What You'll Build
A short looping animation (16 frames, ~512×512) generated from a text prompt by layering the AnimateDiff motion module on top of any Stable Diffusion 1.5 checkpoint inside ComfyUI — the lightweight video option that fits an 8GB card, where the modern 22B native video DiTs (LTX-2, Wan, Hunyuan) do not.

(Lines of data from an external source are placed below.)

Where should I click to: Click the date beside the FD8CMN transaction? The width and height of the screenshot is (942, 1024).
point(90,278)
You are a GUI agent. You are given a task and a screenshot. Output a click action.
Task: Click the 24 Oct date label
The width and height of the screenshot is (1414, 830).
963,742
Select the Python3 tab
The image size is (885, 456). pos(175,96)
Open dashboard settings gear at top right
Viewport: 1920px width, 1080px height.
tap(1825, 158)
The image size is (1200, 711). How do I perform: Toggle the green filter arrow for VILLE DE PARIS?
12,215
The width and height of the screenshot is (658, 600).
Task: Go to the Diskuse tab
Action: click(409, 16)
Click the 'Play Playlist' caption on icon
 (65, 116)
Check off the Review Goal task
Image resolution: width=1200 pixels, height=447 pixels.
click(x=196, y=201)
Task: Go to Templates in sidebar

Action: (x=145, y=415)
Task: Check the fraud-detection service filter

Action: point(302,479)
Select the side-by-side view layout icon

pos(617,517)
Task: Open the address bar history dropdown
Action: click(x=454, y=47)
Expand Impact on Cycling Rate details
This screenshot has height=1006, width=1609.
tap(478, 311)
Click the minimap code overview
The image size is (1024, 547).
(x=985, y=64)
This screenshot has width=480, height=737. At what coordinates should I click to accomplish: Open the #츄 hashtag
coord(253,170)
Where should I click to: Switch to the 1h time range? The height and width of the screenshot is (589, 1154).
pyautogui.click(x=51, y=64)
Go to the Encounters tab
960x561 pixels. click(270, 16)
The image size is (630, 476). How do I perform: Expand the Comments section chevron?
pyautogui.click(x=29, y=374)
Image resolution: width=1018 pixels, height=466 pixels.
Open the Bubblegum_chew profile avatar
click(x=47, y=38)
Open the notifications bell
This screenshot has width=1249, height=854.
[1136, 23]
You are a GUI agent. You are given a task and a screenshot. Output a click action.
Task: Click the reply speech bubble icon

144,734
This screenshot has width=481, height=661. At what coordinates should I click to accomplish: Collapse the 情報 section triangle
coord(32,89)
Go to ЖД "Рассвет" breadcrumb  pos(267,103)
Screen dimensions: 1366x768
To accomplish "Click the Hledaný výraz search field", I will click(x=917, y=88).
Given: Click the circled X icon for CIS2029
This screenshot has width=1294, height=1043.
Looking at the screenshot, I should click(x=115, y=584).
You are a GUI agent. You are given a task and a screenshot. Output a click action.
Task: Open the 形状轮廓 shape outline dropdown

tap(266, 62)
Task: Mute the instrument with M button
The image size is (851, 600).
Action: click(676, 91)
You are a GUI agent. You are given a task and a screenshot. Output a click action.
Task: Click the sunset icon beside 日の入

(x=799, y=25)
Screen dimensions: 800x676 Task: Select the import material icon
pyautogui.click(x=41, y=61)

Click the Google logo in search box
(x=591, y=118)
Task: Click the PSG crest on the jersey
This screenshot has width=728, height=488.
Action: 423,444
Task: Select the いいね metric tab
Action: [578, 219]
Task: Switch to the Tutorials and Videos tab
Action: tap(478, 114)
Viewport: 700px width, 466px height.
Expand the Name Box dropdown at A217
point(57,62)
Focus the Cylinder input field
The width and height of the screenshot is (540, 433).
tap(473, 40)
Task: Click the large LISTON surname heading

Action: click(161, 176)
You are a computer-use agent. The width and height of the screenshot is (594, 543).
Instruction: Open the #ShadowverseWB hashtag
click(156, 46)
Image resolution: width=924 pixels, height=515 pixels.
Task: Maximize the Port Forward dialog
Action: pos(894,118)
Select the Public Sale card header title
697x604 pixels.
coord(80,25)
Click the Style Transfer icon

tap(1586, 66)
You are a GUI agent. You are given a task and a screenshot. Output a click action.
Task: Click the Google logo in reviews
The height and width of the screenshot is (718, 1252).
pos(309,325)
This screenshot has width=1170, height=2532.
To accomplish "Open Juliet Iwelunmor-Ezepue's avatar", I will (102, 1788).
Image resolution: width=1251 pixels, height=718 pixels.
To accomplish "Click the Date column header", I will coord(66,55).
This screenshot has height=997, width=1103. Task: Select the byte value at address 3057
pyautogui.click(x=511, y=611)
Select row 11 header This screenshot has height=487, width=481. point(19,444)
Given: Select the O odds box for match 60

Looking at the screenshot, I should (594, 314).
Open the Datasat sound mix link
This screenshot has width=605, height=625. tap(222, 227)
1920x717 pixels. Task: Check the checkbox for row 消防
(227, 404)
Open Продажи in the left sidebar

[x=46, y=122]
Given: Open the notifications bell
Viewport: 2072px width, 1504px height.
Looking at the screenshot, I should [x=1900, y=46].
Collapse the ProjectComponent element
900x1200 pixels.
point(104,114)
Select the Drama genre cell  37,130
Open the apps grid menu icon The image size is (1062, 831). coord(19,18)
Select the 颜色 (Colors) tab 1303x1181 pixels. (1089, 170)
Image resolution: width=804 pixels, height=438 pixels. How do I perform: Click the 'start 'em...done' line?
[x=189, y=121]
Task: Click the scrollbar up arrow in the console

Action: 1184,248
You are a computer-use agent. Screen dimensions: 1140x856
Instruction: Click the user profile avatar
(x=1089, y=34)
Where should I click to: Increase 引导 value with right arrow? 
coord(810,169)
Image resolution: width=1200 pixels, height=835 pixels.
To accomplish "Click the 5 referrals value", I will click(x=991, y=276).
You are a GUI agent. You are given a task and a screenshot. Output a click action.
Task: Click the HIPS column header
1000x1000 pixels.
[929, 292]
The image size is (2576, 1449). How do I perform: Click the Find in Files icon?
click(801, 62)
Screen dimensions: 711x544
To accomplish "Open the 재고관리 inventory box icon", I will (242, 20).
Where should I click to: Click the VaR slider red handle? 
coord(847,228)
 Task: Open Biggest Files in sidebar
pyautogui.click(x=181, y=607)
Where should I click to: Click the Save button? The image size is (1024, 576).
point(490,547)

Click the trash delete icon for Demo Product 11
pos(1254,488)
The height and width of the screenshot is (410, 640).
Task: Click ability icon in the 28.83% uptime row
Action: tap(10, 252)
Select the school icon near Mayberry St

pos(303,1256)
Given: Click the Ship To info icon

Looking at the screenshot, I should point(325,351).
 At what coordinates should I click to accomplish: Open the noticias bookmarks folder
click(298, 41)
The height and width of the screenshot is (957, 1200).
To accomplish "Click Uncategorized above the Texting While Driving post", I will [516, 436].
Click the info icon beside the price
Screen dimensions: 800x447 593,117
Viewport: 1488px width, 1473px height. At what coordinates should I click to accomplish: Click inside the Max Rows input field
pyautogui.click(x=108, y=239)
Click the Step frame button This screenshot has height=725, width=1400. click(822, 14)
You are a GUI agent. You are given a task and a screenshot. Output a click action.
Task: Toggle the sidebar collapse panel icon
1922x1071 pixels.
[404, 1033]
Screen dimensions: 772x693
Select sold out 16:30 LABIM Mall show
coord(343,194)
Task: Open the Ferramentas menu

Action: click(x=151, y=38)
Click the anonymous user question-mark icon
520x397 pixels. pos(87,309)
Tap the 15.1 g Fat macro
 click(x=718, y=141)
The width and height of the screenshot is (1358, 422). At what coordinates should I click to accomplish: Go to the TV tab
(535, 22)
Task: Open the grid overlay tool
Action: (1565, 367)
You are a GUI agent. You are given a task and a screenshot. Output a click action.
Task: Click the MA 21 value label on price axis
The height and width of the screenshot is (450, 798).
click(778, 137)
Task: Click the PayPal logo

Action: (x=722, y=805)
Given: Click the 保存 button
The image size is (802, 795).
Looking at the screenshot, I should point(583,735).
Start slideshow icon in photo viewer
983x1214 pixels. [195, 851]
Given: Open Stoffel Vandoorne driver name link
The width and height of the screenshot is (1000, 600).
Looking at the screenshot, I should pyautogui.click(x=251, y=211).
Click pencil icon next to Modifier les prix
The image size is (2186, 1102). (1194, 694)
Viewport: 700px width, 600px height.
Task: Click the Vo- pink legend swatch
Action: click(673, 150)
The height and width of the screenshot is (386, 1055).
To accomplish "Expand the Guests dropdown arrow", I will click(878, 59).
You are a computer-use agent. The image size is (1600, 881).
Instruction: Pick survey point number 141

Hardware data: RTX 3060 Ti (8GB VRAM) · SD1.5 path at 512×512 / 16 frames · See benchmark data
ℹ️ SD1.5 path only on 8GB. AnimateDiff also ships an SDXL motion adapter (
mm_sdxl_v10_beta), but the canonical AnimateDiff README states SDXL "Inference usually requires ~13GB VRAM" for 1024×1024×16 — that does not fit an 8GB card. This recipe is scoped entirely to the SD1.5 motion modules.
Requirements
| Component | Minimum | Tested |
|---|---|---|
| GPU | 8GB VRAM (cross-attention optimization enabled) | RTX 3060 Ti (8GB) |
| RAM | 16GB+ (model weights offload to system RAM under low-VRAM mode) | — |
| Storage | ~4–6GB (motion module ~1.7GB + an SD1.5 checkpoint ~2–4GB) | — |
| Software | ComfyUI, Python 3.10+ | — |
AnimateDiff is a plug-and-play motion module — it adds animation to an existing SD1.5 image checkpoint without retraining the base, so you reuse any SD1.5 model you already have.
Installation
1. Install the ComfyUI-AnimateDiff-Evolved custom node
The dominant ComfyUI runtime for AnimateDiff is ComfyUI-AnimateDiff-Evolved by Kosinkadink. Clone it into your custom_nodes folder:
cd ComfyUI/custom_nodes
git clone https://github.com/Kosinkadink/ComfyUI-AnimateDiff-Evolved.git
git clone https://github.com/Kosinkadink/ComfyUI-VideoHelperSuite.git
ComfyUI-VideoHelperSuite provides the nodes for combining the generated frames into a video/GIF. Restart ComfyUI after cloning.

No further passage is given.